• **Your assignment**: Retype only the lines below from the one with "Click the yellow minimize dot" to the one with "The height and", inclusive, skipping every image.

Pixel coordinate grounding data:
-----

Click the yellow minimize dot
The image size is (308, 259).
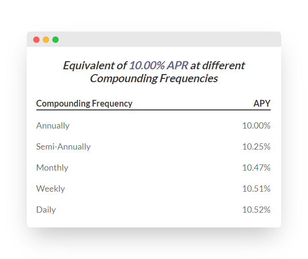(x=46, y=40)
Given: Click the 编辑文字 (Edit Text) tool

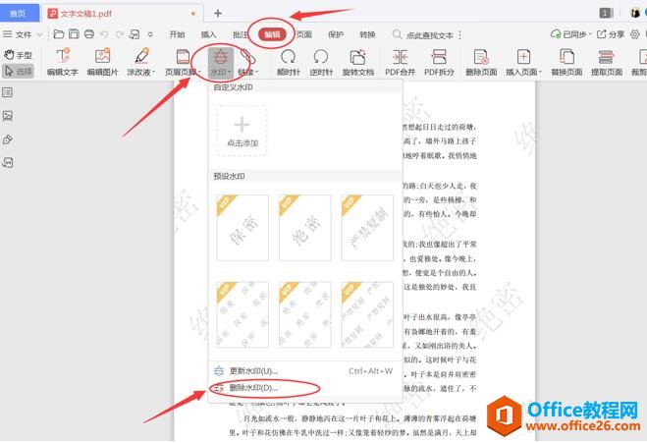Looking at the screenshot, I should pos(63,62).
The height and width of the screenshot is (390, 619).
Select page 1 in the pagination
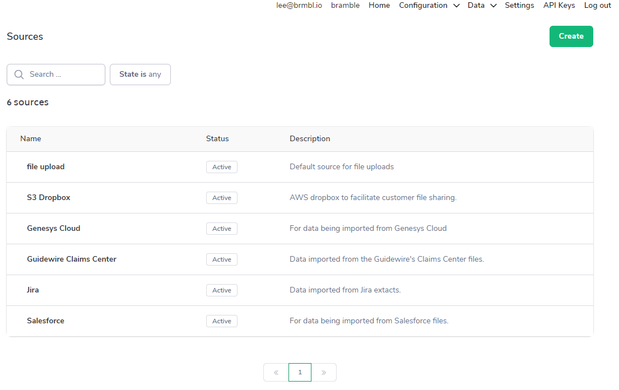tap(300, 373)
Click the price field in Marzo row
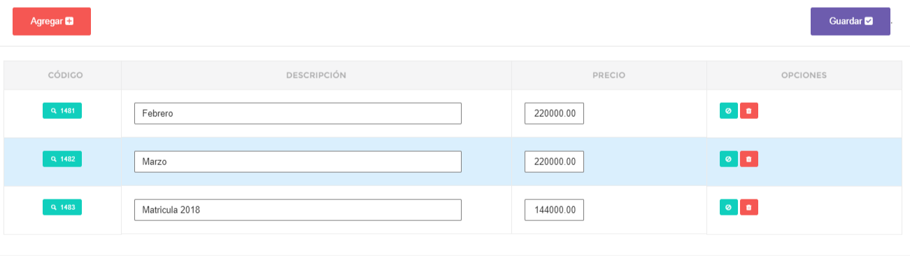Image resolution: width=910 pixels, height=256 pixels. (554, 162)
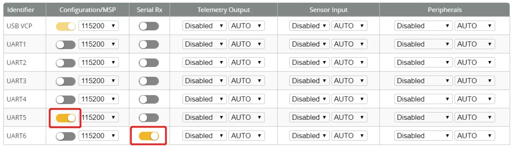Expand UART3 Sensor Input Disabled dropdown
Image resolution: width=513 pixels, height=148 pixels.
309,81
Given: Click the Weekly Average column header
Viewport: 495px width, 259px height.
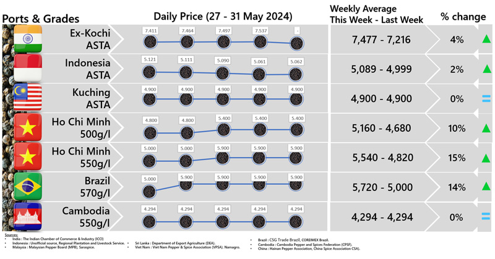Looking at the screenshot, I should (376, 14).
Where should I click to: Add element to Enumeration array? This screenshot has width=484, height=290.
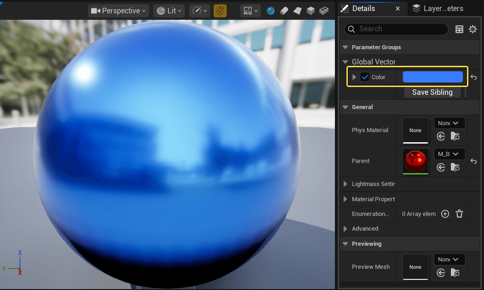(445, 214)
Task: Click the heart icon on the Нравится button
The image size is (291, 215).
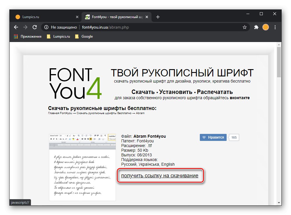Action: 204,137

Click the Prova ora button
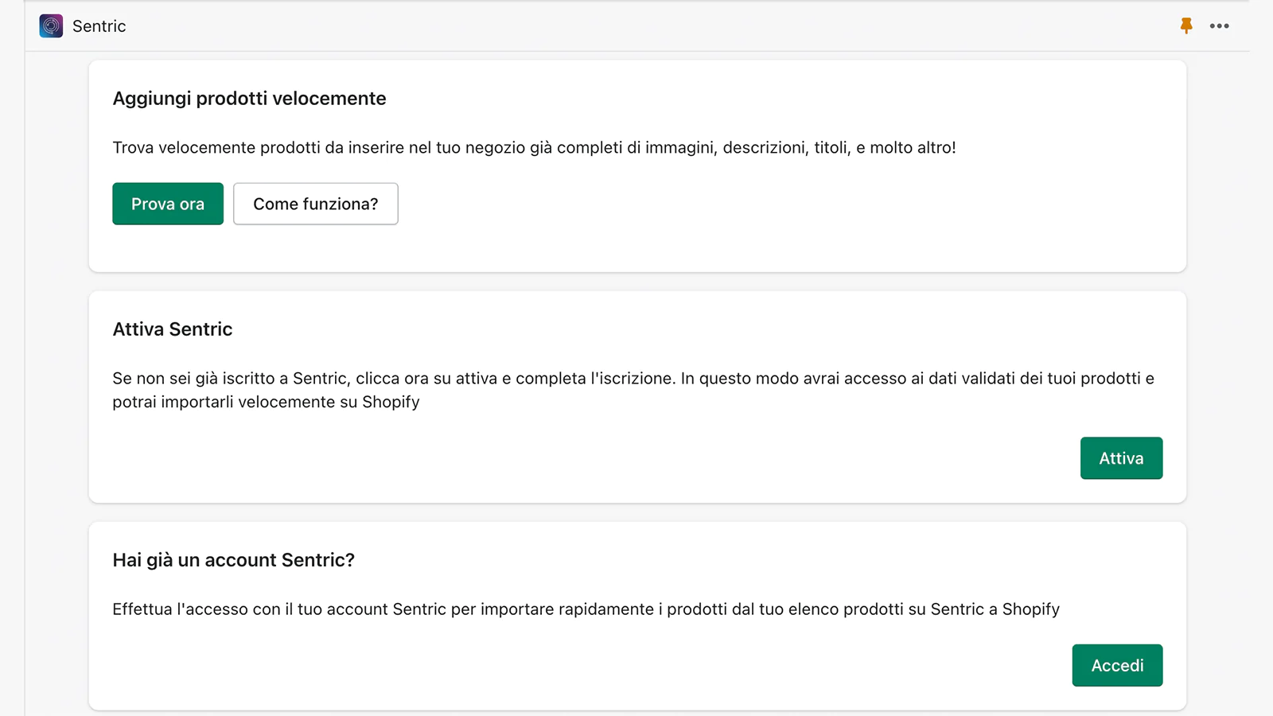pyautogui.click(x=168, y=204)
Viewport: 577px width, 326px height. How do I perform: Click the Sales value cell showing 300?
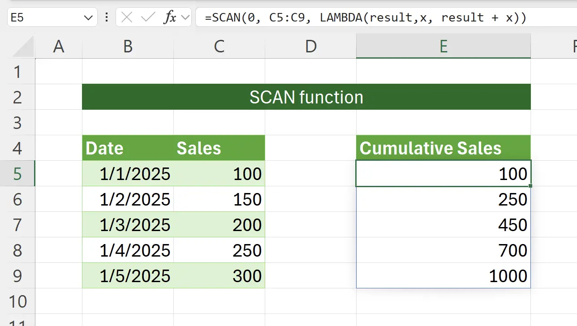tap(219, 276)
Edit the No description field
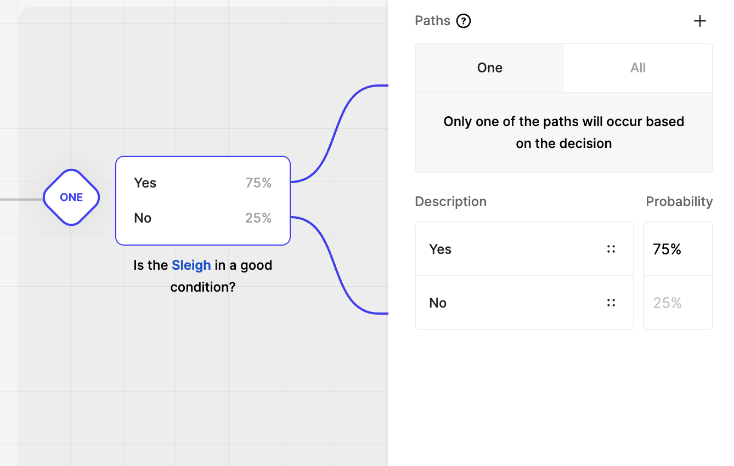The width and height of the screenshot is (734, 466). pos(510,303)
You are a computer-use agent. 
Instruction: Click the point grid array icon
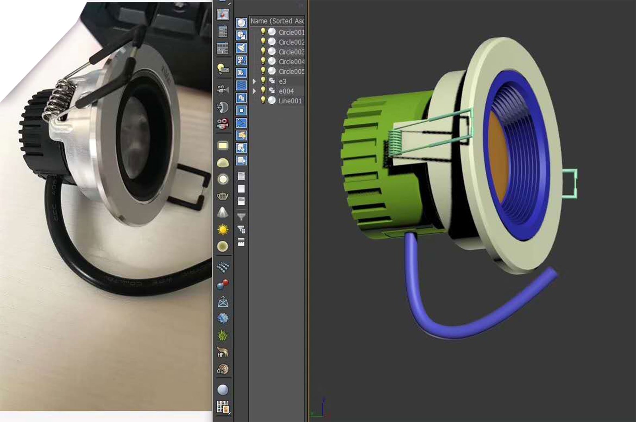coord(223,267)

-----

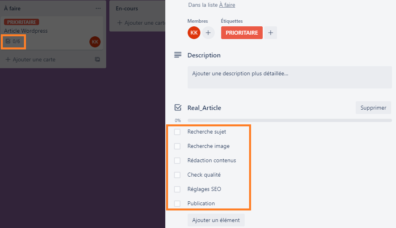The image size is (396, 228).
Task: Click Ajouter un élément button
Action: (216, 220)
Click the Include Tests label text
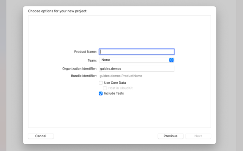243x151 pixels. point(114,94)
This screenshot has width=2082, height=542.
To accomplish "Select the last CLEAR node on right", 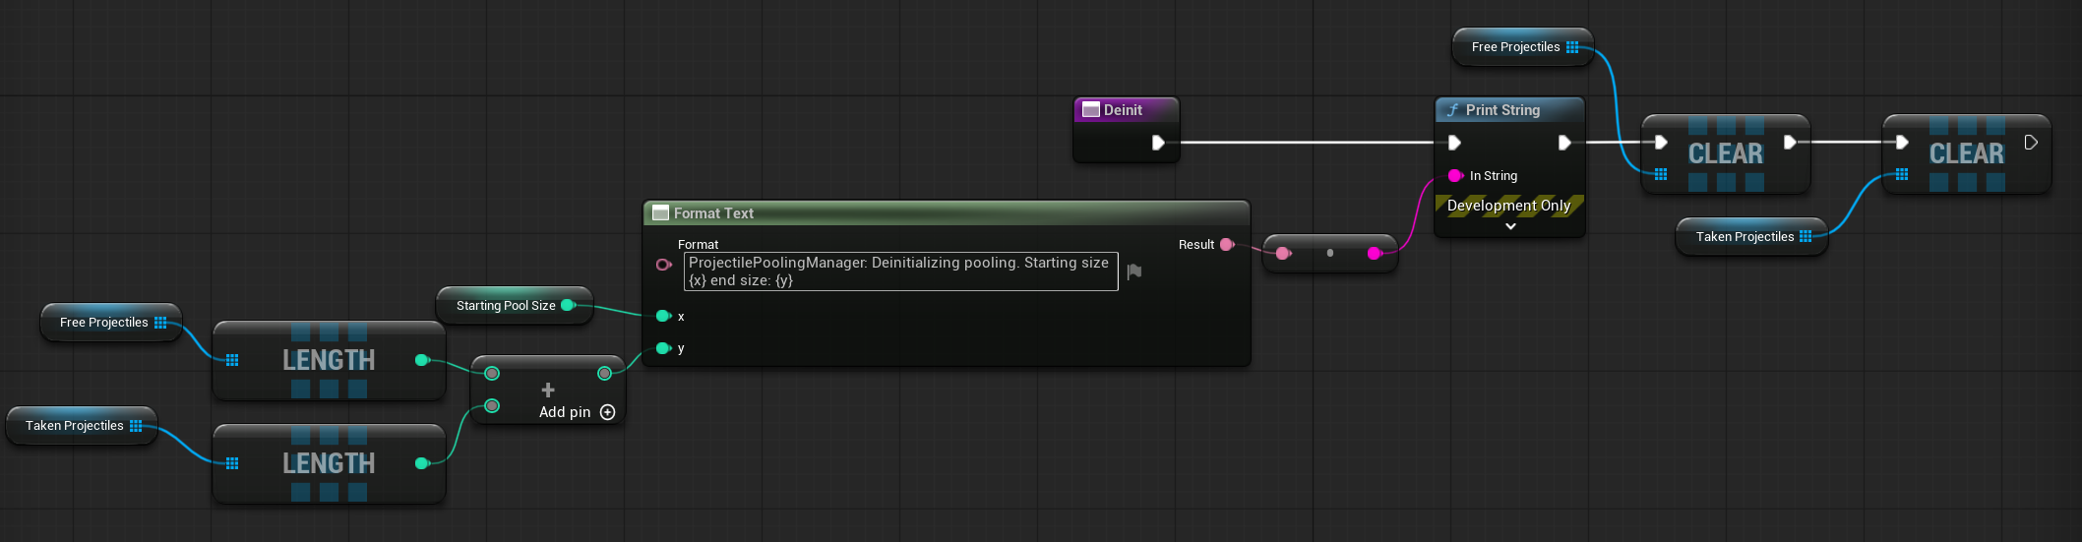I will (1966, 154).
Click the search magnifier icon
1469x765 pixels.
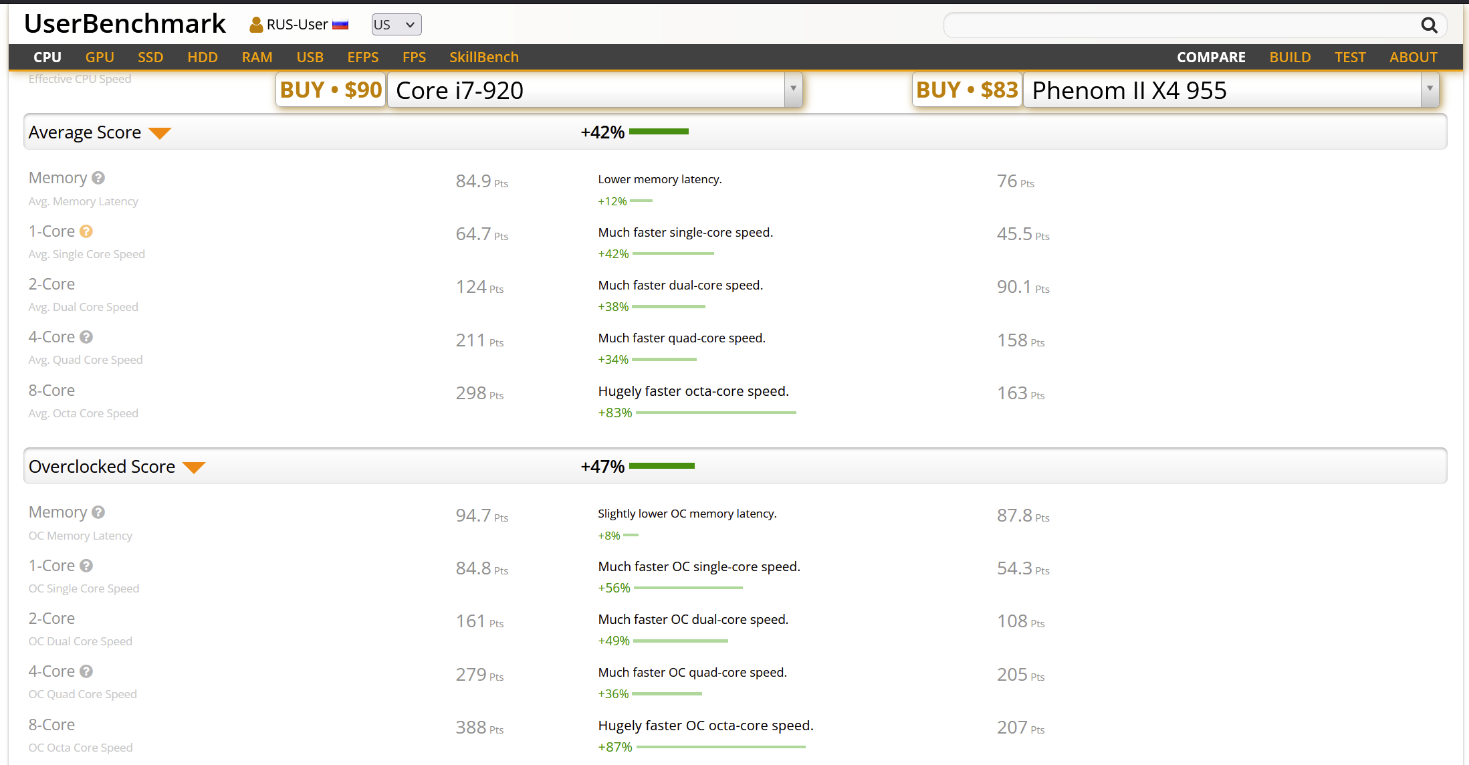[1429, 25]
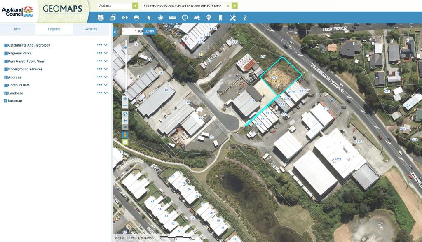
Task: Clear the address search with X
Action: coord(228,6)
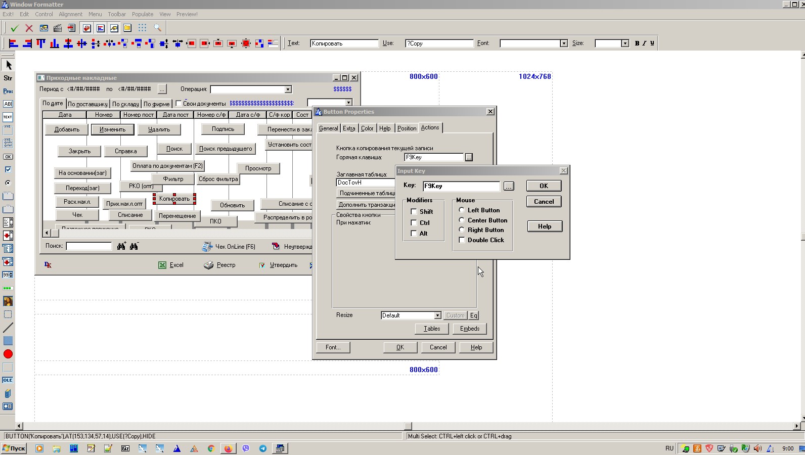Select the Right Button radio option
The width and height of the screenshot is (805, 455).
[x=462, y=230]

-----

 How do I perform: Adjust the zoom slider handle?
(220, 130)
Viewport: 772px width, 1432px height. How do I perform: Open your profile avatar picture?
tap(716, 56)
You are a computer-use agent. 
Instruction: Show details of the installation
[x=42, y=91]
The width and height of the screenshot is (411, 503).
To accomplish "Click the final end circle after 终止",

-----

• **Task result**:
Click the yellow minimize dot
The image size is (308, 259).
(x=46, y=40)
Given: Click the 编辑文字 (Edit Text) tool

Looking at the screenshot, I should pos(63,62).
The height and width of the screenshot is (390, 619).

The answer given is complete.